Reading passage ->
The UK government has now unveiled its proposed points-based immigration system which will come into operation from 1 January 2021. This will apply the same system to all migrants, irrespective of whether they are EU or non-EU citizens and will bring an end to the free movement of workers from the EU.

Whilst a points-based approach has been taken for most highly-skilled workers, skilled workers, students and a range of other specialist work routes, the criteria differs across these groups. However, the government has been clear that it will not introduce a low-skilled or temporary work route in an attempt to meet its stated commitment (albeit in unspecific terms) to reduce the level of migration overall. It has suggested that employers will need to focus on “staff retention, productivity, and wider investment in technology and automation”. This has already faced some criticism in the press, particularly regarding both the care sector and hospitality industry. By way of example, pay within the care sector is often constrained by the funding received from central and local government – unless this funding is increased dramatically (which seems unlikely), increased pay could not be used as a retention tool, nor as an incentive to encourage the “economically inactive” in the country to take on such roles, and automation is unlikely (at least for now) to be able to replicate the kinds of activities carried out by carers.

Skilled workers

Although described as a point-based system, there are some criteria which are non-negotiable: the offer of a job by an approved sponsor, a job at an appropriate skills level, and an ability to speak English to the required level. These three criteria amount to 50 of the 70 required points. In terms of the skill level, the government has indicated that this will be reduced from RQF6 (for example, Bachelor’s Degree or Graduate Diploma) to RQF3 (for example, A-level or International Baccalaureate). It is unclear from the policy statement what standards will apply to the language requirement.

Recorded information ->

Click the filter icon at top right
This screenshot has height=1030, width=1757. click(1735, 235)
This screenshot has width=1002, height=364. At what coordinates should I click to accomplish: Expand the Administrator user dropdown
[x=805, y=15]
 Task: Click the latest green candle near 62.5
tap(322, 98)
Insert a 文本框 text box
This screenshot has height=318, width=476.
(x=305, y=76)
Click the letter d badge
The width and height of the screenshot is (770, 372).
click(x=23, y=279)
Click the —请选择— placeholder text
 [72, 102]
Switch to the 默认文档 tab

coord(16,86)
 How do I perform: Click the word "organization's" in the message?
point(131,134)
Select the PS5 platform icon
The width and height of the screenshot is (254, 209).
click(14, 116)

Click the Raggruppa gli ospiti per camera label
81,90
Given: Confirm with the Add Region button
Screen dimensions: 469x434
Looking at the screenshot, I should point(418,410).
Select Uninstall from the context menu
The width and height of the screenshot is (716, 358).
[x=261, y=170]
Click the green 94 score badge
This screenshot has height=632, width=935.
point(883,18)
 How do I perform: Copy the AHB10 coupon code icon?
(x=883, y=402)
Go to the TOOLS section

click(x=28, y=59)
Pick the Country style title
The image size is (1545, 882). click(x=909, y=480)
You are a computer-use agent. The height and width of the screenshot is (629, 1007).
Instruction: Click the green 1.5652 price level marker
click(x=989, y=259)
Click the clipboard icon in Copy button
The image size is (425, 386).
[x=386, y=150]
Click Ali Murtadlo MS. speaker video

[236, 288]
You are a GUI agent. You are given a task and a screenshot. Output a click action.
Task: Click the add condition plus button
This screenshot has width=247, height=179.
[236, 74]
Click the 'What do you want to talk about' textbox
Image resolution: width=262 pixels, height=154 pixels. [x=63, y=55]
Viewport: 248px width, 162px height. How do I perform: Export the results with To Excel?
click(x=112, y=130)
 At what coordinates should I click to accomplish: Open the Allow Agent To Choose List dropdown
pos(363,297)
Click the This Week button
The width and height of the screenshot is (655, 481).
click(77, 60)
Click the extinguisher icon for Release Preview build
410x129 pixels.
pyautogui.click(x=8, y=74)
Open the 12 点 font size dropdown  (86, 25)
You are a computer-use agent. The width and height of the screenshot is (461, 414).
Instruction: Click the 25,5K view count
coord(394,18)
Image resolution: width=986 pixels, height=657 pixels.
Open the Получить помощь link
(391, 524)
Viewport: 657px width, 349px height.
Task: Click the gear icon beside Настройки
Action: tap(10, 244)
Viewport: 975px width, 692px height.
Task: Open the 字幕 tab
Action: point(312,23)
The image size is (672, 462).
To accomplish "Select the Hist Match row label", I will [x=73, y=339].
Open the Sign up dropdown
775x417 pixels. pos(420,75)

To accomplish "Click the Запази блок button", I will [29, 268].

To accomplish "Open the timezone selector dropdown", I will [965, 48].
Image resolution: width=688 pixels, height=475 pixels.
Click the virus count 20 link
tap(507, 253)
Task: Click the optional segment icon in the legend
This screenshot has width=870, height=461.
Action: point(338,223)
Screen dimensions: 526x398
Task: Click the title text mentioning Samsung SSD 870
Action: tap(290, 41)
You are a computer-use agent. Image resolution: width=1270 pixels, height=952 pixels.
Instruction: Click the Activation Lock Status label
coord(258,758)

What you should do -> Say whether each statement agrees with the passage on the UK points-based immigration system, answering yes or no and quoting the words of the passage that decide it. (a) The system will treat EU and non-EU migrants the same way. (b) The government plans a temporary work route for low-skilled workers. (c) The three non-negotiable criteria together supply all 70 required points. The lines play no part in this work.

Exercise response ->
(a) Yes: "This will apply the same system to all migrants, irrespective of whether they are EU or non-EU citizens"
(b) No: "it will not introduce a low-skilled or temporary work route"
(c) No: "These three criteria amount to 50 of the 70 required points."